Когда они вошли на кухню, Светлана Александровна сидела за столом одна, потому что Мила Алексеевна по каким-то невыясненным причинам поднялась к себе. Дополняя друг друга, но спокойно и без эмоций, неудачливые сборщики белья рассказали вкратце о происшедшем Зиновьевой, и Валентин Егоров продемонстрировал ей находку. Пожилая женщина надела очки, но не долго изучала надпись, а вот задумалась после этого на более длительное время. Отложив на середину стола очки и постукивая пальчиками по столу, она заговорила умеренно и спокойно:
– Всё это очень странно, если не сказать больше. Я не смогу вам сейчас объяснить…, да и в нюансы своего давнего предчувствия я вас посвящать не буду, но доложу вам одну вещь: я как будто знала, что нечто подобное со мной обязательно должно было случиться. Я имею в виду этот аномальный туман. Не спрашивайте меня о причинах моих убеждений, но эта надпись – его рук дело. Звучит несколько мистически, но что поделаешь, человеческого участия в этом розыгрыше я не вижу. Скорее всего, мы позже узнаем, что к чему, а пока следует отнести это послание по назначению.
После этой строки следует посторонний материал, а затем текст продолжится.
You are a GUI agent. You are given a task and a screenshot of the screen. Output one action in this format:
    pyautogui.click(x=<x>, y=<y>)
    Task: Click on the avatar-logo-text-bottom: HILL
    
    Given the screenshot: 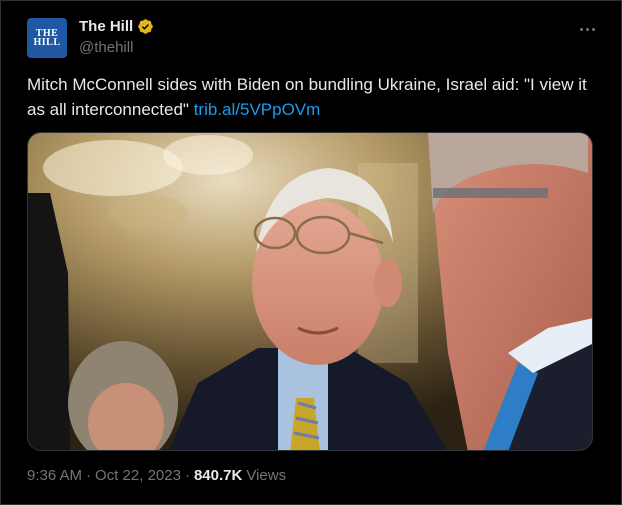 What is the action you would take?
    pyautogui.click(x=47, y=42)
    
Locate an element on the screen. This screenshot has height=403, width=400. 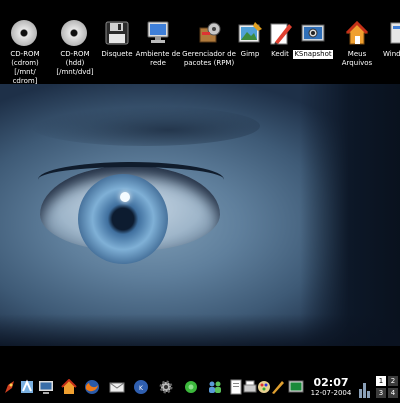
gimp-icon is located at coordinates (250, 33).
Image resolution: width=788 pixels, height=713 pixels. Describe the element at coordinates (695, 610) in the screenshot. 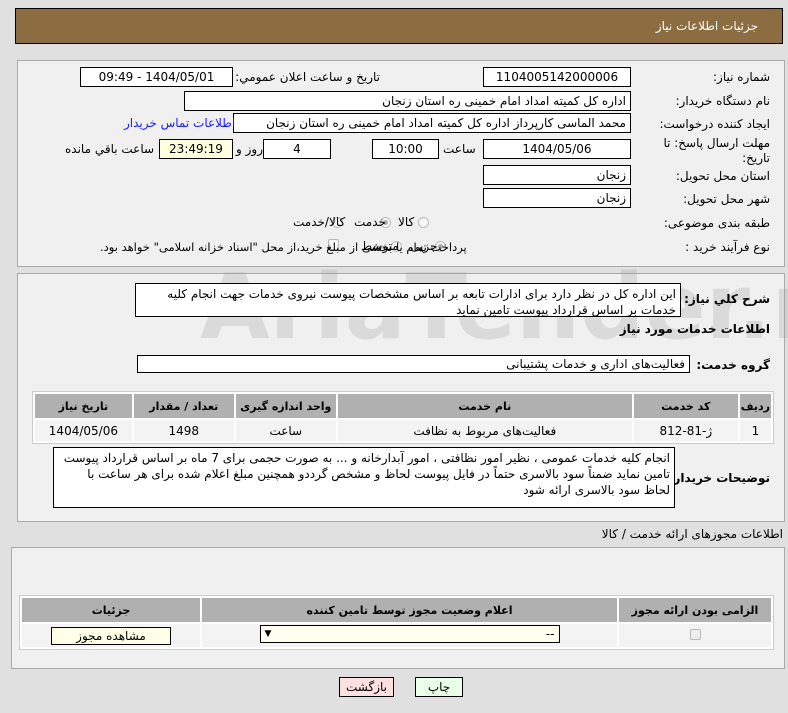

I see `col-permit-required: الزامی بودن ارائه مجوز` at that location.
Ни сын, ни Егоров явно не ожидали от неё такой речи, а потому оба смотрели на неё какое-то время, словно ошарашенные. Первым пришёл в себя Максим, но задал ей простой и довольно банальный вопрос:
– Мам, ты сейчас серьёзно это сказала?
– Ну, если тебе станет легче, то считай, что я пошутила, – ответила она равнодушным тоном.
– Да, я тебе такую надпись за пол часа изо льда накрошу и к любой тряпке клеем приклею, – не унимался сын.
Она посмотрела на него немного уставшим взглядом и сказала, чуть громче и с плаксивым убеждением в голосе:
– Макс, любимый ты мой, на улице шестнадцать градусов тепла. Ну, не в моих силах тебе что-либо объяснить сейчас.
– Погодите! – озабоченно вступился в разговор Валентин Владимирович. – А ведь надпись действительно начинает таять. Вон, уже подтёки пошли, – развернул он в их сторону причиндалы Петра Добротова.
– Валя, так неси же их отсюда скорее, – почти приказала Светлана Александровна.
– Но она испугается, – вслух подумал Валентин.
– А ты ей не забудь сказать, что остальное бельё свистнули. Это её утешит, – мрачно пошутил Максим, а Валентин, немного замявшись, всё же покинул кухню и поднялся по лестнице на второй этаж, подбирая на ходу фразы, которые он собирался произнести Миле.
Егоров не могу уже слышать, как после его ухода Зиновьева положительно высказалась о нём своему сыну:
– Ах, Владимирович, какой же он всё-таки сентиментальный, но замечательный и чуткий мужчина. Я очень счастлива, Макс, что вы дружны. И почему-то я уверена, что эта идиотская шутка предназначена больше для него, чем для Милы.
Максим словно опомнился от каких-то своих мыслей и сказал:
– Ты до этого наговорила какие-то чудовищные вещи, которые не укладываются у меня в голове. И наговорила ты их, между прочим, с таким же чудовищным спокойствием. Я всегда доверяюсь тебе, но сейчас мне как-то не по себе. Владимирович в мистику ударился, а теперь и ты.
Она смотрела на обеспокоенного своего сына с любящей улыбкой и нежным прищуром.